### WRITTEN REQUEST:
Copy out the material below without any change, starting at the line containing "This screenshot has width=1320, height=456." and ending at the line containing "pyautogui.click(x=190, y=301)", with both of those lines included.

Data records
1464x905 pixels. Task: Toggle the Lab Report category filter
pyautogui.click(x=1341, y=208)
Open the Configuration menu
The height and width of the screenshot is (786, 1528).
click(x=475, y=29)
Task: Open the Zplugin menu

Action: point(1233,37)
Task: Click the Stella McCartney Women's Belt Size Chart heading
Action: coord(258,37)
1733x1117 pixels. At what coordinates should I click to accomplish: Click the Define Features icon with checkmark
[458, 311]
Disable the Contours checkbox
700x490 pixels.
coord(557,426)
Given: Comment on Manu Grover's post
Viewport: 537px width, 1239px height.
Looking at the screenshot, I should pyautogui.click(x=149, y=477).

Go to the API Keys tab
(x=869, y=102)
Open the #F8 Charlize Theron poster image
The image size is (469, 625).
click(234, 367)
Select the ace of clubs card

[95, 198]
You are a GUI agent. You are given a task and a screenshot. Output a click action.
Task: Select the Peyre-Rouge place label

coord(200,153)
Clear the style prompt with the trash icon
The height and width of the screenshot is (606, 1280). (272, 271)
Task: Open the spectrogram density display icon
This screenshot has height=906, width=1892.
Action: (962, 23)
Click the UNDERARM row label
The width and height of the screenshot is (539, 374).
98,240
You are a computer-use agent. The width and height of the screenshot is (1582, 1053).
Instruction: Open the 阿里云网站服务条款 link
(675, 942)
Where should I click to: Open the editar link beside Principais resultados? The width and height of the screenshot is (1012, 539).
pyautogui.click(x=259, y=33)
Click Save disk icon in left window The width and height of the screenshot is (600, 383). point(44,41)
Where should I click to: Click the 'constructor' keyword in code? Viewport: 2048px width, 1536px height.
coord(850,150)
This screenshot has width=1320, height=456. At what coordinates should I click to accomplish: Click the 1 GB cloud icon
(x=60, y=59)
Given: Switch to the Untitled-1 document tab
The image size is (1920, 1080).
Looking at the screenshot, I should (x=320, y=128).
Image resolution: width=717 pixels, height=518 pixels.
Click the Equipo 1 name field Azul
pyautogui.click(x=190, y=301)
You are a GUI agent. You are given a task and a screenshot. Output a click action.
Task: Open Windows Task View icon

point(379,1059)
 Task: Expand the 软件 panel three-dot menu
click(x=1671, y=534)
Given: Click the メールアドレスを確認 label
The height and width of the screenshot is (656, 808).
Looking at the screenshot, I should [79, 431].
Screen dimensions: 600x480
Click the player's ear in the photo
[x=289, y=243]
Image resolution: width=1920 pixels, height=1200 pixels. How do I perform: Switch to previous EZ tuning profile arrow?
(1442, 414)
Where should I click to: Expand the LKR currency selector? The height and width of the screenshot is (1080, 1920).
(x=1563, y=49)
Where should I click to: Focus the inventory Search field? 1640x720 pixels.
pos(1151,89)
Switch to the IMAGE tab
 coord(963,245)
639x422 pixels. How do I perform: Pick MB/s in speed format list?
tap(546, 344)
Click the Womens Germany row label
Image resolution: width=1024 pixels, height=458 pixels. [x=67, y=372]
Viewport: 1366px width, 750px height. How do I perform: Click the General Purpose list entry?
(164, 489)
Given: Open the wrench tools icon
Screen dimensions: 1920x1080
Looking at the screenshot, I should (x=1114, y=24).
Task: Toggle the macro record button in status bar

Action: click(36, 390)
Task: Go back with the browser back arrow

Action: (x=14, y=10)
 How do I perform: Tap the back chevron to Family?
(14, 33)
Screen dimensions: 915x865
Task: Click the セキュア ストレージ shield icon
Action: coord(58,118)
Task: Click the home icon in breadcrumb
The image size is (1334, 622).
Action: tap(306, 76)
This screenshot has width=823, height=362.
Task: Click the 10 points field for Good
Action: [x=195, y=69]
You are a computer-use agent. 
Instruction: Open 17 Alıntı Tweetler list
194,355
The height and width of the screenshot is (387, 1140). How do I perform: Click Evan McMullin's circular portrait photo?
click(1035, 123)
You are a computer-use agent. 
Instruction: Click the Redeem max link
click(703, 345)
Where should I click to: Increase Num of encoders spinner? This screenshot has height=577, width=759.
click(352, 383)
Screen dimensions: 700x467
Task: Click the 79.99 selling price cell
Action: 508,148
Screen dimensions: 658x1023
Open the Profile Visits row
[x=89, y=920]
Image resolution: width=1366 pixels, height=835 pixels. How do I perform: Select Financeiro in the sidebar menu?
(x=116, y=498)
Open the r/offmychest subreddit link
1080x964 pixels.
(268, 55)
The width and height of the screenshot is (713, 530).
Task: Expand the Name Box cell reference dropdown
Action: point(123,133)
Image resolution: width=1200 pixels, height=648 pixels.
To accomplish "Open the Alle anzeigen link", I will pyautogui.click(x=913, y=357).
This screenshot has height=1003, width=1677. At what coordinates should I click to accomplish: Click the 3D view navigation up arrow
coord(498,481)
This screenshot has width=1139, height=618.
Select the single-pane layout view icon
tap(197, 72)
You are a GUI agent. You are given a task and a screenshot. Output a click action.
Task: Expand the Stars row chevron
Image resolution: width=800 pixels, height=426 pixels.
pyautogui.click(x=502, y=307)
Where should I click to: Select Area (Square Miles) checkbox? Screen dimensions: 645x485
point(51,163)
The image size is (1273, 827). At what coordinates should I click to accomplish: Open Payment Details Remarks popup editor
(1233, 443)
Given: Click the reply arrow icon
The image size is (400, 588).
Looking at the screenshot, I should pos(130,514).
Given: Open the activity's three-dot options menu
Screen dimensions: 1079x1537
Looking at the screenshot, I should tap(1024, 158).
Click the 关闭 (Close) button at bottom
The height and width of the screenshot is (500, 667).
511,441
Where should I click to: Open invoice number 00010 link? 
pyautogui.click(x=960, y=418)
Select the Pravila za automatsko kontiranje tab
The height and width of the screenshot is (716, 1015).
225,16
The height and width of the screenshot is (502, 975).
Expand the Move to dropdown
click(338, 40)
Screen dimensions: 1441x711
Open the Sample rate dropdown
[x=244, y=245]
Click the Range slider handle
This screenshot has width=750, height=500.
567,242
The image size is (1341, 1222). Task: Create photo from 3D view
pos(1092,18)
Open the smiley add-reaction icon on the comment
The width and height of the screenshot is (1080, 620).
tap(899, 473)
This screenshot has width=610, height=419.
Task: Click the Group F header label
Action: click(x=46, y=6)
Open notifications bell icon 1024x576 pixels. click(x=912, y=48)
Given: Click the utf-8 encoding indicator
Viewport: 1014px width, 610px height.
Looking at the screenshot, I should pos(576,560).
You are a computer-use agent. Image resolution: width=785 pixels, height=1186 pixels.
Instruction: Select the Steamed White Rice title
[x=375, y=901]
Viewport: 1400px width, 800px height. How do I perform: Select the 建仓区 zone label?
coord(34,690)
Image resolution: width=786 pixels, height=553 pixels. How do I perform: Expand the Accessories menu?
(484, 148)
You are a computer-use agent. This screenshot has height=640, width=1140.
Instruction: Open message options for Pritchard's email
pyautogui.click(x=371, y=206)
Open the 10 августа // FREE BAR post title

### WORKED ANSWER:
This screenshot has width=1320, height=456. At what coordinates should I click to accomplish: Click the 1 GB cloud icon
(x=60, y=59)
Given: Switch to the Untitled-1 document tab
The image size is (1920, 1080).
Looking at the screenshot, I should (x=320, y=128).
Image resolution: width=717 pixels, height=518 pixels.
Click the Equipo 1 name field Azul
pyautogui.click(x=190, y=301)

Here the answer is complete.